TinyLLM

A Framework for Training and Deploying Language Models at the Edge
Version v0.1
Updated
Author Savitha Viswanadh Kandala
Pramuka Medaranga
Ambuj Varshney
License Apache-2.0

Introduction

Language models exhibit numerous capabilities that are suitable for embedded sensing. As an example, to interact with the end-users, analyse sensor informnation. However, their large parameter sizes impose significant memory and processing requirements for inference. This makes on-device inference challenging for mobile and edge platforms, often necessitating remotely hosted models accessed via network calls. Remote inference, in turn, introduces challenges such as latency, unreliable network connectivity, and also privacy concerns with sharing sensitive sensor data with third-party.

We hypothesize that when trained with carefully curated datasets and fine-tuned appropriately, language models (30–120M parameters) achieve comparable accuracy to larger models while remaining feasible for deployment on the most resource-constrained edge platforms.

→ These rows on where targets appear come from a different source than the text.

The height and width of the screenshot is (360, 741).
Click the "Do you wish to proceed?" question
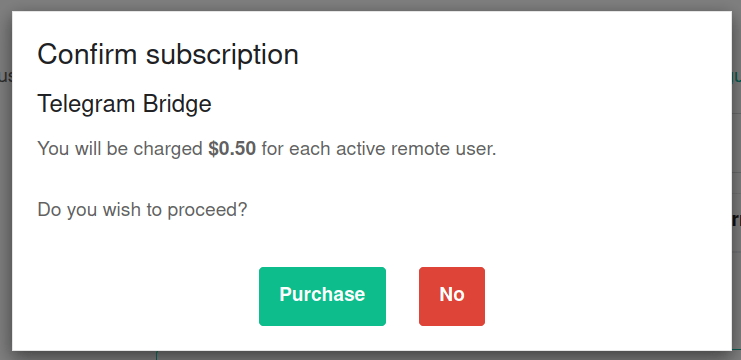click(x=142, y=209)
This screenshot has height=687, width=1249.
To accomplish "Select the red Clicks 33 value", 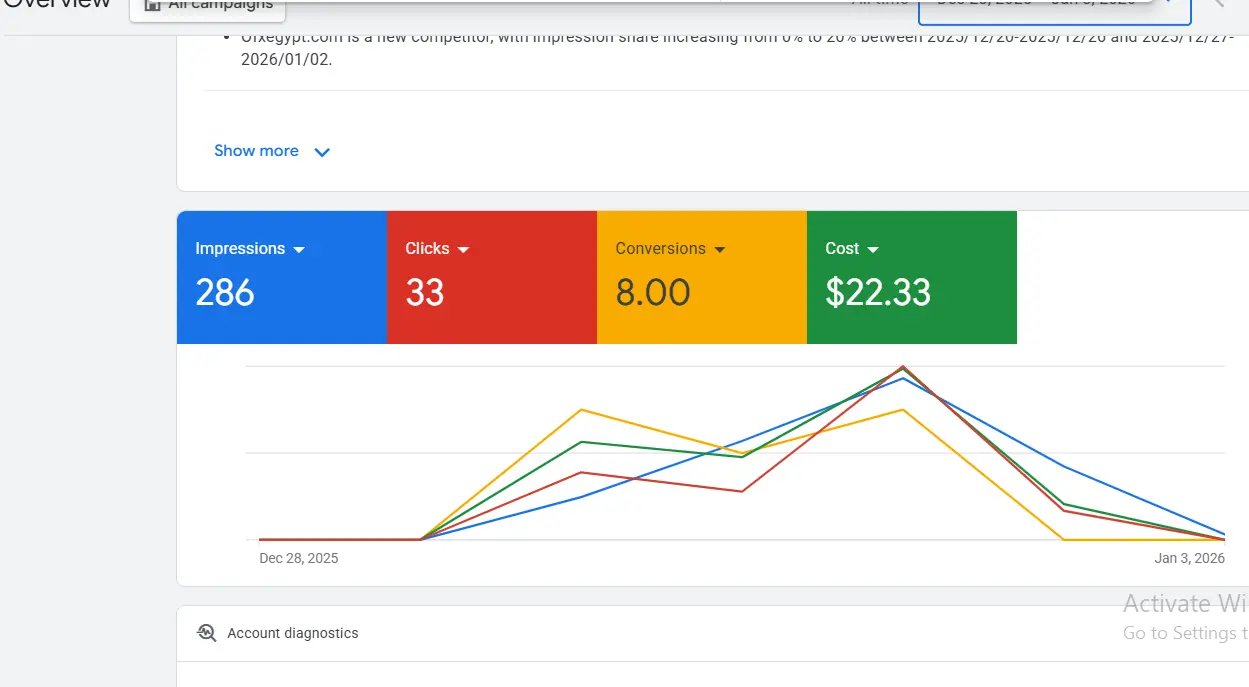I will (x=424, y=293).
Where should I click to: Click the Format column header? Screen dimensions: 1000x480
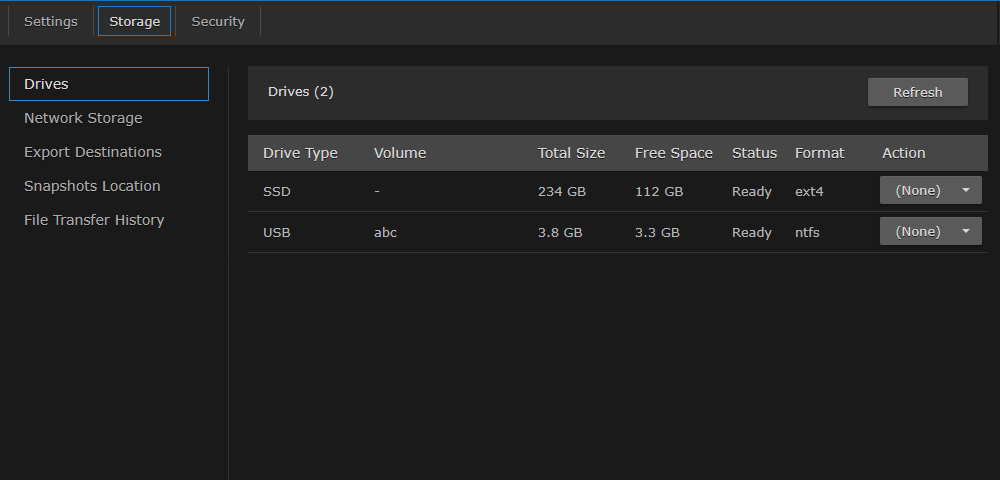[x=819, y=153]
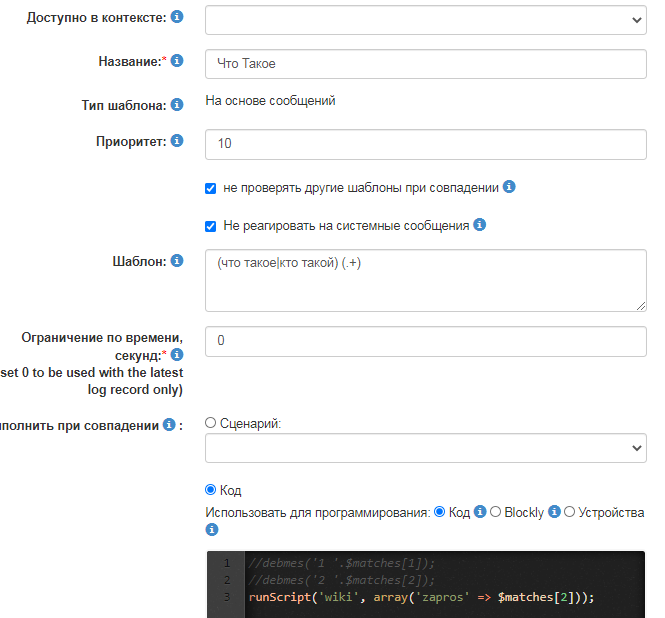
Task: Click info icon next to Blockly option
Action: 555,512
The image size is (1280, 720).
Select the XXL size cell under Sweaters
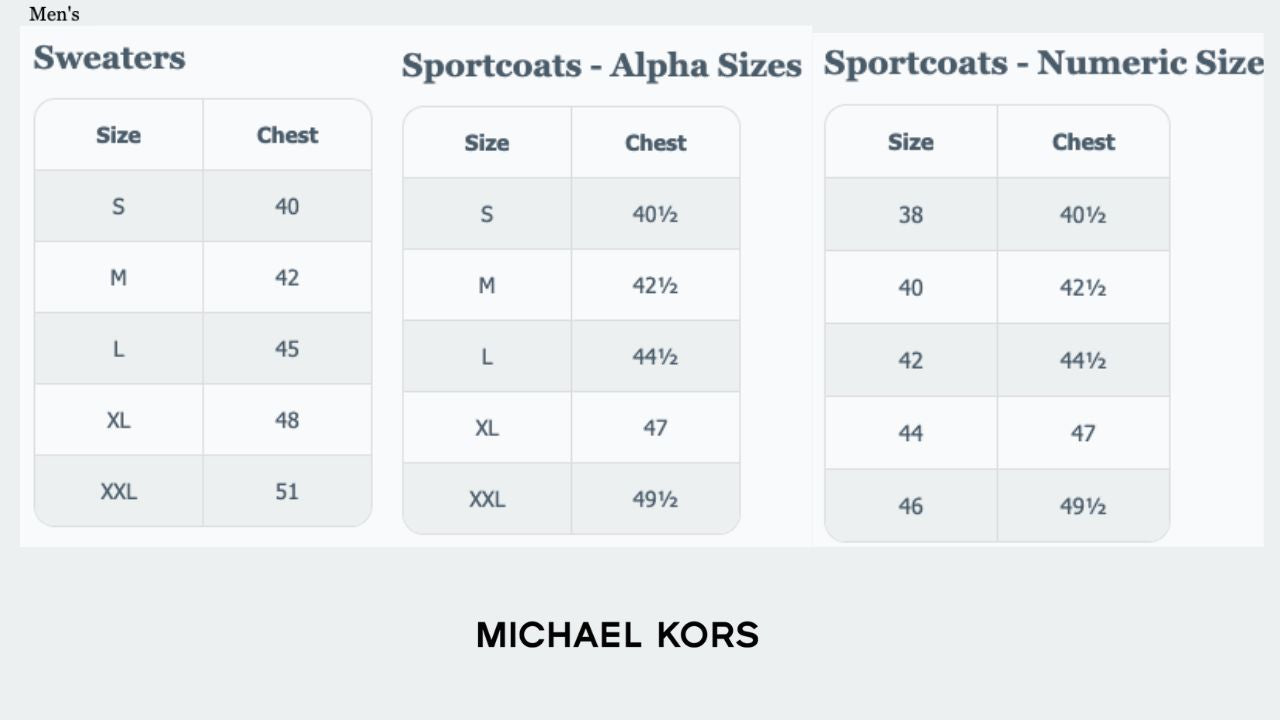pos(118,491)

To this end, we present a framework that enables training such foundational models, offering both high token generation rates and accuracy. Furthermore, the framework simplifies the deployment of these tiny language models at the edge.

Language Models on Edge Devices offer numerous capabilities for embedded sensing. They enable interaction with devices, analysis of sensor data, localization of robots, and much more. TinyLLM simplifies the training and deployment of these tiny models!

Overview

TinyLLM: You provide data, and TinyLLM generates a custom-trained tiny language model tailored for your embedded sensing application. TinyLLM also simplifies their deployment on resource-constrained platform!

TinyLLM offers the following functionality to the end-users:

1.Dataset Preparation: Users can prepare their own sensing datasets for model pre-training. The framework provides tools to preprocess the data and convert it into a format suitable for pre-training.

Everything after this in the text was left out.